In jupyter I would only execute the last chunk when ready and work incrementally

In R the equivalent workflow would require to render several times and that's too slow even if: I always render within the current environment. I created a hook that will simply not execute a chunk if a given list of objects already exist in the environment (typically I would test "data" in the data-chunk). I always use caching (and I cache in qs or fst format according to the class of the object)

I really think the problem is that loading the cache ends up being slow at some point and unless we can keep the output of a chunk that has not changed this cannot be solved.

yihui commented 2 weeks ago

I've been extremely busy recently and probably won't free up until August, so let me give you some quick answers first.

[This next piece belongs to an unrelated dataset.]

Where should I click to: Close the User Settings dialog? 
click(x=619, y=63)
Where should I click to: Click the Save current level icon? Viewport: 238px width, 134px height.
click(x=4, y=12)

I've spent a large amount of time on the problem of state vs performance when designing litedown. It's a tricky problem, but I think the solutions that I have come up with so far should work well enough. In short, I have provided two approaches:

  1. In-memory caching: if you set litedown::reactor(cache = ':memory:') in the first code chunk, your objects will be cached in memory, which can save you substantial time because it no longer needs to read/write files. The price to pay is larger memory consumption. This approach is similar to your hook, but should be more intelligent (it can decide whether a chunk should be re-computed by testing whether its dependencies have changed).
  2. On-disk caching for all chunks: set litedown::reactor(cache = TRUE) in the first chunk to simply cache all code chunks. This should achieve the goal that you mentioned: only execute the code chunk that has been changed. However, the caching is also intelligent enough in the sense that if a chunk's dependencies have changed, the chunk's cache will be invalidated. This will avoid aforementioned jupyter's problem.

I haven't tested these approaches thoroughly myself, so it's possible that they are buggy somewhere. It will be great if you can help test them. Of course, the in-memory caching only works when you keep previewing a document in the same R session, which is what litedown::roam() does.

Re: the HTML widgets issue, it will be great if you can provide a reproducible example. I will take a closer look later.